O Partido Liberal Democrático (LDP) de Abe espera substituí-lo por mais de 60 anos. Mas nenhum primeiro ministro chegou tão perto
quanto Abe para conseguir isso. As propostas do PLD pedem a reescrita de quase todos os 103 artigos, enfraquecendo a proteção dos
direitos individuais, fortalecendo a importância proeminente da ordem pública, qualificando as liberdades básicas e enfatizando a
centralidade do imperador à nação.
Revisar o Artigo 9 da Constituição, com sua proibição de manter um exército, é fundamental para esse esforço. Apesar das “forças de
autodefesa” do Japão constituírem o oitavo maior exército do mundo, a diferença entre um exército de fato  deixa suas ex-colônias, China
e Coréias no limite de fora, de qualquer reinvidicação. Os americanos, pelo contrário, apoiam totalmente a mudança. Eles trabalham há
anos para garantir que as forças japonesas sejam “interoperáveis” com as contrapartes dos EUA. Para Washington, um Japão bem armado
é mais barato e mais conveniente, especialmente quando Pequim expande seu alcance para o Pacífico.
A abordagem do homem forte de Abe pode ser vista como parte de uma tendência global mais ampla.
Mas ao contrário das ondas de adeptos que votaram em Jair Bolsonaro, a participação eleitoral no Japão despencou. Diante da pobreza das
opções em matéria de partidos rivais, quase metade da população não se preocupa mais em votar. Não existe essa obrigatoriedade.

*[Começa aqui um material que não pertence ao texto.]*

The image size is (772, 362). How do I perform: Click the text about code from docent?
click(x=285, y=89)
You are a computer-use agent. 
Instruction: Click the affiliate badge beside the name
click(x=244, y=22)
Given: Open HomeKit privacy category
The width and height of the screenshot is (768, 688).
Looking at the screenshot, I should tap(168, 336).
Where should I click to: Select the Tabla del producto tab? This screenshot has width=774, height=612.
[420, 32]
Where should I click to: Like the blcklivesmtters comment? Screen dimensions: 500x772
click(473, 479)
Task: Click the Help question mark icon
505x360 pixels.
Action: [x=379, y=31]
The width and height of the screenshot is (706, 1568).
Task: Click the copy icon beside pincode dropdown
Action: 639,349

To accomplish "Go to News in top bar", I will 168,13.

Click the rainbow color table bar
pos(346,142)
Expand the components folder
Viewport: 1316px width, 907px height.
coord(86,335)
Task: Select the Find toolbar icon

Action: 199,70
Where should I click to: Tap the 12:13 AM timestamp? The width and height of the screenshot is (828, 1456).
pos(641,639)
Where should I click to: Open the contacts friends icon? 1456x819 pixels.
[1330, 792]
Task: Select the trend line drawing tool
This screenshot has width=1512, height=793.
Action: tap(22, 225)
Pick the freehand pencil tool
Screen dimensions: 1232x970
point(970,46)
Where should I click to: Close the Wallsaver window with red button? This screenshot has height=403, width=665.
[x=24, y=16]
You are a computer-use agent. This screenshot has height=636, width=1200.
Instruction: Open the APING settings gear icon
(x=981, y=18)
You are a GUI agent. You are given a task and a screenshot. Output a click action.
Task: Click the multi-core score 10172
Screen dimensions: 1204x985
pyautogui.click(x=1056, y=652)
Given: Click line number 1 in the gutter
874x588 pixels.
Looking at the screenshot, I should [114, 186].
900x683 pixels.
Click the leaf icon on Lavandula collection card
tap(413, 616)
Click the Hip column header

Nesse espaço de inação política, surgiu o Nippon Kaigi - a “Conferência do Japão”. O objetivo declarado desta organização de direita, formada
em 1997, é "construir uma nação com orgulho". Seus objetivos não são apenas nacionalistas, mas neo-imperiais, inspirados por uma memória
seletiva da "grandeza" japonesa no auge da expansão colonial. O grupo busca uma nova constituição que remeta à era Meiji, quando os japoneses
eram súditos com responsabilidades, e não cidadãos com direitos. Ele espera devolver o imperador ao centro do poder político, em retrocesso à
retórica e às imagens usadas para mobilizar a população durante a Segunda Guerra Mundial. Valores familiares tradicionais - mulheres na cozinha,
fora do comando e sob o nome de família do marido - formam outra área que eles querem fortalecer.
A Nippon-Kaigi possui cerca de  40.000 membros, mas o mais importante é quem eles são. Seu alcance em escritórios políticos e organizações
religiosas xintoístas é longo: cerca de 60% dos parlamentares são membros do Nippon Kaigi, que usa suas redes para atrair os eleitores às urnas.
Até agora, o maior sucesso do grupo tem sido nas escolas. Ele liderou a supressão do que chama de visões “masoquistas” da história, bem como
o foco “excessivo” nos direitos humanos. Vinte anos atrás, todos os principais livros de história nas escolas secundárias traziam informações sobre as
"mulheres de conforto", as vítimas da colonização coreana e chinesa que foram traficadas para o trabalho sexual para o exército japonês.
Agora nenhum livro escolar o faz.

Extraíndo-se algumas nuances políticas, não lembra o nosso Bolsonaro?